Again there was a pause. Circled by his Nubian guard, and followed by the bravest and the brightest of his court, the sultan himself rode up to the bleeding crusader. Yet, even there, decked with all the pomp of royalty and pride of war, goodly in person, and sublime in bearing, the monarch of the East was shamed—shamed like a slave before his master—by the native majesty of Christian virtue; nor could the prince at first find words to address the tortured mortal who stood at his feet with the serene deportment which would have beseemed the judge upon his tribunal no less than the martyr at the stake.
“Has the Nazarene yet learned experience from the bitter sting of adversity? The skill of the leech may yet assuage thy wounds, and the honors which shall be poured upon thee may yet efface thine injuries—even as the rich grain conceals in its luxuriance the furrows of the ploughshare! Will the Nazarene live? or will he die the death of a dog?”
“The Lord is on my side,” was the low but firm reply—“the Lord is on my side: I will not fear what man doeth unto me!”
On swept the monarch’s train, and again the iron shower fell fast and fatally—not as before, on the members, but on the broad chest and manly trunk. The blood gushed forth in blacker streams; the warrior’s life was ebbing fast away—when from the rear of the broken hills a sudden trumpet blew a point of war in notes so thrilling, that it pierced the ears like the thrust of some sharp weapon. Before the astonishment of the crowd had time to vent itself in word or deed, the eminences were crowded with the mail-clad myriads of the Christian forces!
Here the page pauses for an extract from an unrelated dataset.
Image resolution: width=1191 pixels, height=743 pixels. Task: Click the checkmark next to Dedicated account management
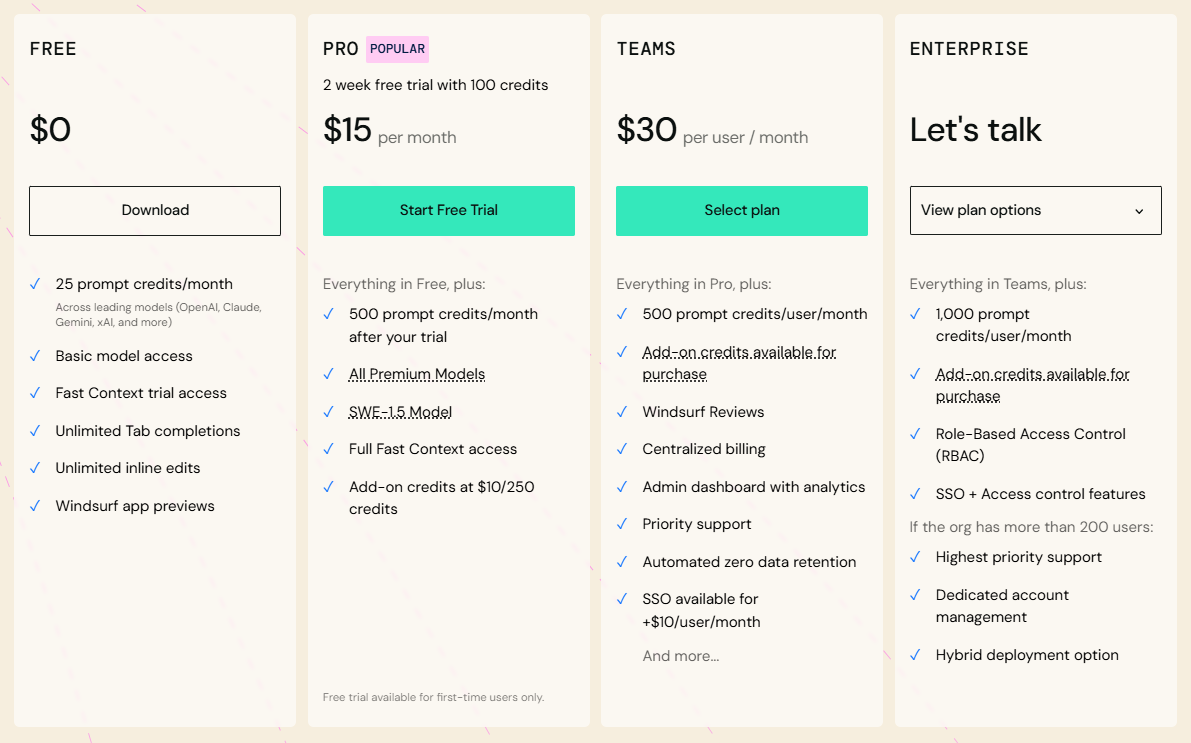pos(915,595)
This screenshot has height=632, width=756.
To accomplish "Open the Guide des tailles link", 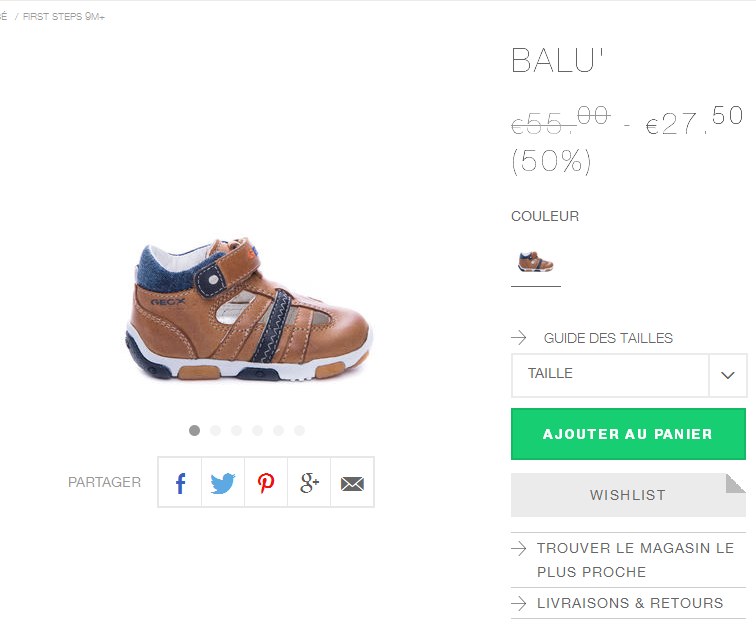I will click(x=608, y=338).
Down they came, like the blast of the tornado on some frail and scattered fleet, with war-cry, and the clang of instruments, and the thick trampling of twice ten thousand hoofs. Wo to the sons of the desert in that hour! They were swept away before the mettled steeds and levelled lances of the templars like dust before the wind, or stubble before the devouring flame!
The eye of the dying hero lightened as he saw the banners of his countrymen. His whole form dilated with exultation and triumph. He tore his arm from its fetters, waved it around his blood-stained forehead, and for the last time shouted forth his cry of battle: “Ha! Beauseant! A Vermandois for the temple!” Then, in a lower tone, he cried: “‘Lord, now lettest thou thy servant depart in peace, according to thy word; for mine eyes have seen thy salvation.’” He bowed his head, and his undaunted spirit passed away.
THE RENEGADO;
A SKETCH OF THE CRUSADES.
——————“how faint and feebly dim
The fame that could accrue to him
Who cheered the band, and waved the sword,
A traitor in a turbaned horde.”—Siege of Corinth.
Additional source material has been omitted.